• [INSTRUCTIONS FOR THE TASK] Leaving all pictures out, output exactly and only the line containing "You are a GUI" and the lines that follow it to the end of the material below.
"""
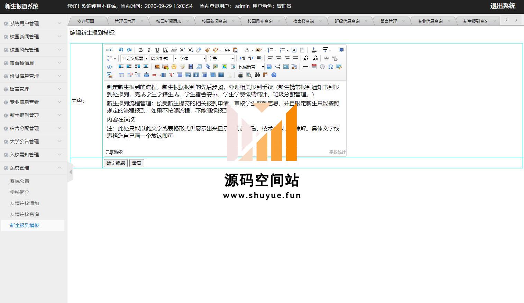The height and width of the screenshot is (303, 524).
Task: Click the insert music icon
Action: 199,67
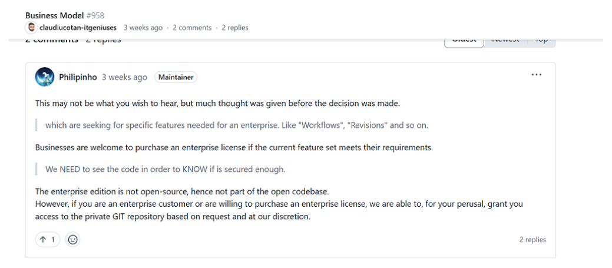Upvote Philipinho's comment with the arrow
Screen dimensions: 612x268
[x=48, y=240]
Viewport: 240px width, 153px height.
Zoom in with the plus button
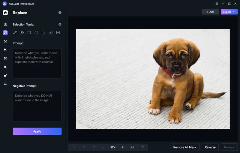click(x=122, y=147)
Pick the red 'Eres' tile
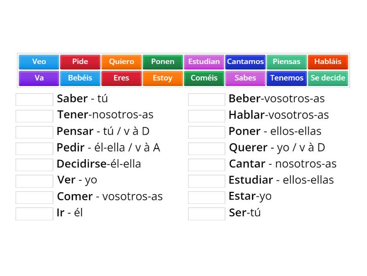This screenshot has width=367, height=276. (x=121, y=78)
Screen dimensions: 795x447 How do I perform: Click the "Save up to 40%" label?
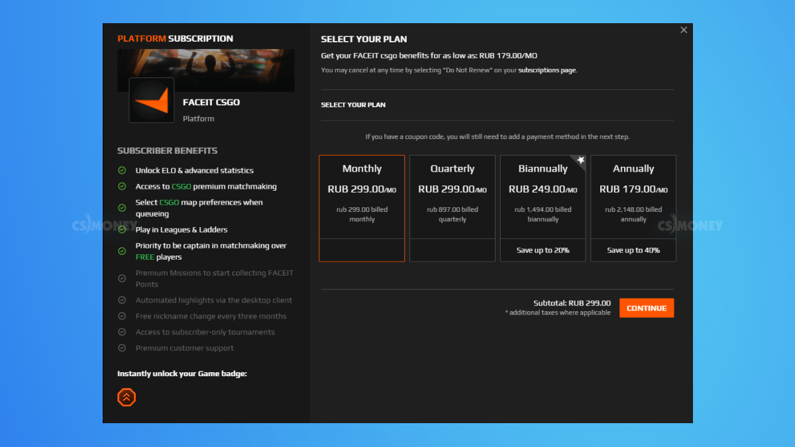(x=633, y=250)
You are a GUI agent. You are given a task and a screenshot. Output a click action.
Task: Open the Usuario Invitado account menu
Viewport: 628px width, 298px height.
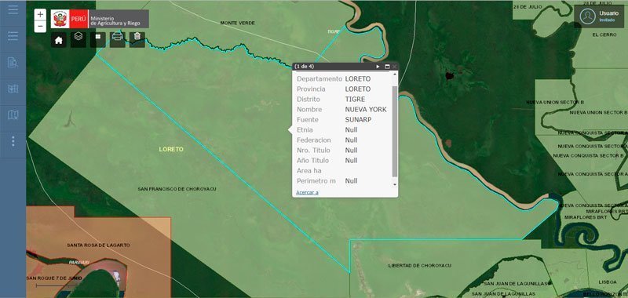click(x=600, y=16)
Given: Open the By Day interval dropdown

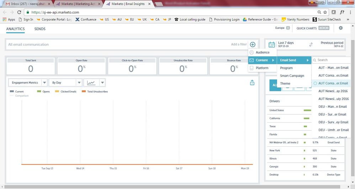Looking at the screenshot, I should point(79,83).
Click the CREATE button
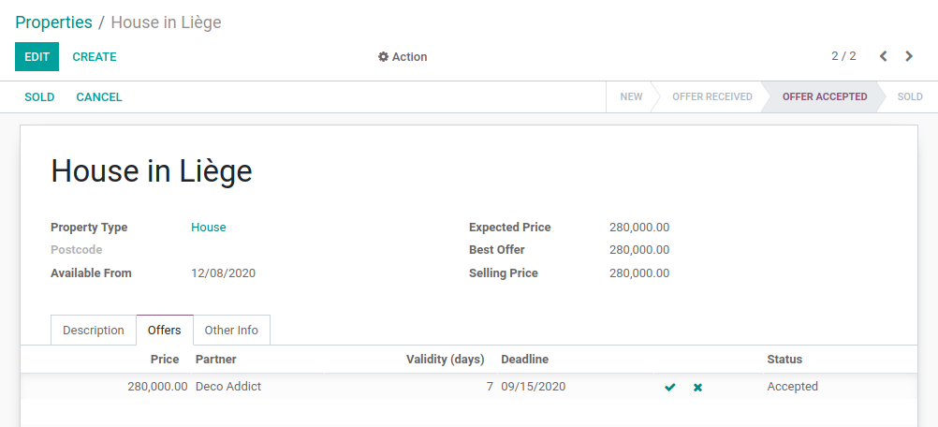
"""
• [SOLUTION]
You are a GUI agent. You are given a task and a screenshot. Output a click action.
Task: Open the Usuario Invitado account menu
Viewport: 628px width, 298px height.
click(x=600, y=16)
Given: Open the By Day interval dropdown

Looking at the screenshot, I should point(79,83).
Click the CREATE button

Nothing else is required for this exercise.